Please format every line of the listing below as a JSON list of strings, one string per line, leaving out blank lines.

§ **Supplied records**:
'''
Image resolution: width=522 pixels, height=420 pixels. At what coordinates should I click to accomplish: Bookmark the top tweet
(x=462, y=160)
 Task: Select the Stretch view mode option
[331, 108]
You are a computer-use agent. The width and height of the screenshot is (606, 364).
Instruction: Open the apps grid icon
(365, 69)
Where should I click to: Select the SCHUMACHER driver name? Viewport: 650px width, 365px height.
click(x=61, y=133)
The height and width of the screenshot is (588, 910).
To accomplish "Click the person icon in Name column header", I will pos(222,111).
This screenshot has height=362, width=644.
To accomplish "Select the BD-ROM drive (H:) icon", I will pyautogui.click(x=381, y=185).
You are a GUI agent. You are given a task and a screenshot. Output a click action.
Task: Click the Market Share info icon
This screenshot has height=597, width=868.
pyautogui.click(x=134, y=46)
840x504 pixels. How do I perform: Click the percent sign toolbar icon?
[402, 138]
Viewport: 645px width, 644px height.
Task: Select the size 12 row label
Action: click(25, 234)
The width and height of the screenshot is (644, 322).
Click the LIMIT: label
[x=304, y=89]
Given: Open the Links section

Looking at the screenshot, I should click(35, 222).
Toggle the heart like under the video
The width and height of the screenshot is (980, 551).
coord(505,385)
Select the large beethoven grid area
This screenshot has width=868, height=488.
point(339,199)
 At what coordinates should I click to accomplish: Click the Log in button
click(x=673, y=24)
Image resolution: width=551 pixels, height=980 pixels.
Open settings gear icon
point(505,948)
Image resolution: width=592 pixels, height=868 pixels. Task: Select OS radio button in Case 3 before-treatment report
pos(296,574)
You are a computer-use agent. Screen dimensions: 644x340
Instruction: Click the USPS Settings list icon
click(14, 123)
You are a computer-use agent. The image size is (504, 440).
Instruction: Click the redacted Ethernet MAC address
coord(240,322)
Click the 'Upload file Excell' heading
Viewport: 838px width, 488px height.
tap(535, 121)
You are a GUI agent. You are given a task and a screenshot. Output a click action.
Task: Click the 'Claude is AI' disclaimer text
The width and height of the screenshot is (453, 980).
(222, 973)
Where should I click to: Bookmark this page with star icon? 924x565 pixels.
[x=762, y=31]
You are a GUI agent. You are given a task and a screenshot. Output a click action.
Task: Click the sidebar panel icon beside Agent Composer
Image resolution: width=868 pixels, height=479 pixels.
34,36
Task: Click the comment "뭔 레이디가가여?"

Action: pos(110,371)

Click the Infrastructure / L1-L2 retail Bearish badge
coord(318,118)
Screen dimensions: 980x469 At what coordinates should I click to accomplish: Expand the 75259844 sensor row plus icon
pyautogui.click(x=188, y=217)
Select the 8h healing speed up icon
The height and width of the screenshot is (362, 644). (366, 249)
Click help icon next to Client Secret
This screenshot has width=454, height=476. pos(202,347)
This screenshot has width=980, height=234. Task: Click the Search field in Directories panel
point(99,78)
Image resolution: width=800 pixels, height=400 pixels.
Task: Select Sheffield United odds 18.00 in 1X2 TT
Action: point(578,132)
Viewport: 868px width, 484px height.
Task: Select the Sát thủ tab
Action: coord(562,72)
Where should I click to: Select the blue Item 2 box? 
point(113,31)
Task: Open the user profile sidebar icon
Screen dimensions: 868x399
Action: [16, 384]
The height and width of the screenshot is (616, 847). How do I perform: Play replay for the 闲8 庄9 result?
'''
§ **Output of the task**:
[
  "Image resolution: width=522 pixels, height=420 pixels. At what coordinates should I click to accomplish: Bookmark the top tweet",
  "(x=462, y=160)",
  " Task: Select the Stretch view mode option",
  "[331, 108]",
  "You are a computer-use agent. The width and height of the screenshot is (606, 364).",
  "Instruction: Open the apps grid icon",
  "(365, 69)",
  "Where should I click to: Select the SCHUMACHER driver name? Viewport: 650px width, 365px height.",
  "click(x=61, y=133)",
  "The height and width of the screenshot is (588, 910).",
  "To accomplish \"Click the person icon in Name column header\", I will pos(222,111).",
  "This screenshot has height=362, width=644.",
  "To accomplish \"Select the BD-ROM drive (H:) icon\", I will pyautogui.click(x=381, y=185).",
  "You are a GUI agent. You are given a task and a screenshot. Output a click action.",
  "Task: Click the Market Share info icon",
  "This screenshot has height=597, width=868.",
  "pyautogui.click(x=134, y=46)",
  "840x504 pixels. How do I perform: Click the percent sign toolbar icon?",
  "[402, 138]",
  "Viewport: 645px width, 644px height.",
  "Task: Select the size 12 row label",
  "Action: click(25, 234)",
  "The width and height of the screenshot is (644, 322).",
  "Click the LIMIT: label",
  "[x=304, y=89]",
  "Given: Open the Links section",
  "Looking at the screenshot, I should click(35, 222).",
  "Toggle the heart like under the video",
  "The width and height of the screenshot is (980, 551).",
  "coord(505,385)",
  "Select the large beethoven grid area",
  "This screenshot has width=868, height=488.",
  "point(339,199)",
  " At what coordinates should I click to accomplish: Click the Log in button",
  "click(x=673, y=24)",
  "Image resolution: width=551 pixels, height=980 pixels.",
  "Open settings gear icon",
  "point(505,948)",
  "Image resolution: width=592 pixels, height=868 pixels. Task: Select OS radio button in Case 3 before-treatment report",
  "pos(296,574)",
  "You are a computer-use agent. Screen dimensions: 644x340",
  "Instruction: Click the USPS Settings list icon",
  "click(14, 123)",
  "You are a computer-use agent. The image size is (504, 440).",
  "Instruction: Click the redacted Ethernet MAC address",
  "coord(240,322)",
  "Click the 'Upload file Excell' heading",
  "Viewport: 838px width, 488px height.",
  "tap(535, 121)",
  "You are a GUI agent. You are given a task and a screenshot. Output a click action.",
  "Task: Click the 'Claude is AI' disclaimer text",
  "The width and height of the screenshot is (453, 980).",
  "(222, 973)",
  "Where should I click to: Bookmark this page with star icon? 924x565 pixels.",
  "[x=762, y=31]",
  "You are a GUI agent. You are given a task and a screenshot. Output a click action.",
  "Task: Click the sidebar panel icon beside Agent Composer",
  "Image resolution: width=868 pixels, height=479 pixels.",
  "34,36",
  "Task: Click the comment \"뭔 레이디가가여?\"",
  "Action: pos(110,371)",
  "Click the Infrastructure / L1-L2 retail Bearish badge",
  "coord(318,118)",
  "Screen dimensions: 980x469 At what coordinates should I click to accomplish: Expand the 75259844 sensor row plus icon",
  "pyautogui.click(x=188, y=217)",
  "Select the 8h healing speed up icon",
  "The height and width of the screenshot is (362, 644). (366, 249)",
  "Click help icon next to Client Secret",
  "This screenshot has width=454, height=476. pos(202,347)",
  "This screenshot has width=980, height=234. Task: Click the Search field in Directories panel",
  "point(99,78)",
  "Image resolution: width=800 pixels, height=400 pixels.",
  "Task: Select Sheffield United odds 18.00 in 1X2 TT",
  "Action: point(578,132)",
  "Viewport: 868px width, 484px height.",
  "Task: Select the Sát thủ tab",
  "Action: coord(562,72)",
  "Where should I click to: Select the blue Item 2 box? ",
  "point(113,31)",
  "Task: Open the user profile sidebar icon",
  "Screen dimensions: 868x399",
  "Action: [16, 384]",
  "The height and width of the screenshot is (616, 847). How do I perform: Play replay for the 闲8 庄9 result?"
]